The new research looked specifically at the trade of passerines, or perching birds, more commonly referred to as songbirds. First, it added evidence for a long-standing hypothesis that birds are more colorful in the tropics, finding that 91 percent of the most color diversity was present in tropical passerines as well as 65 percent of the most unique colors.
Next, the research team considered whether colorful songbirds were more likely to be snapped up by the trade in exotic pets. Nearly 30 percent of all birds, or almost 3,000 species, are exploited by the international wildlife trade as either pets or for their feathers, eggs or bills. The research found that colorful songbirds were both more likely to be targeted by the trade and more likely to be considered threatened. What’s more, they determined which colors put a species more at risk.
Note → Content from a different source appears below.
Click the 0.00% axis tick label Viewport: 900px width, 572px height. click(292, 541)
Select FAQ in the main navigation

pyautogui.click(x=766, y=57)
“We found that species that had a more unique colour — something not similar to other birds — are more likely to be traded,” Senior told BBC News. “And there are particular categories of colour that tend to be more common in the trade — azure (sometimes described as sky blue) and yellow. Pure white is quite common, too.”
Understanding which colors made a bird more desirable for the pet trade allowed the researchers to predict what other species might be targeted if current popular species become too rare or go extinct. They found that between 95 to 478 species might be targeted in the future, and this would have a literally dimming effect on tropical ecosystems.
“By modeling future extinctions based on species’ current threat status, we predict localized losses of color diversity and uniqueness in many avian communities, undermining their aesthetic value and muting nature’s color palette,” the study authors wrote.
In particular, they predicted that color diversity for bird species would decline overall in tropical areas including Southeast Asia and the Brazilian Atlantic Forest. North Africa, Australia, and New Zealand would lose more diversity than expected based on the number of species targeted there. A similar phenomenon would happen for color uniqueness in Australia, New Zealand, areas within North America, the Andes and the Caribbean. Overall, the color palette of tropical birds could shift from blue to brown and orange.
The study authors recommended that conservationists keep an eye out on some of the species they predicted could be targeted in the future, since the trade tends to move faster than regulations can be passed. Senior also suggested to BBC News that it might make sense to breed especially desirable songbirds in captivity to leave wild birds free to brighten their ecosystems.
While this solution is controversial, in some places like Indonesia keeping songbirds is an important cultural tradition that might be hard for outsiders to eradicate.
“Rather than go in all guns blazing and say, ‘you can’t take these birds that have been an important part of your culture for so long,’ we could identify the species that are at risk and try to shift the sourcing to captive-bred birds,” Senior said. “There is definitely potential for that to fill the high demand that exists.”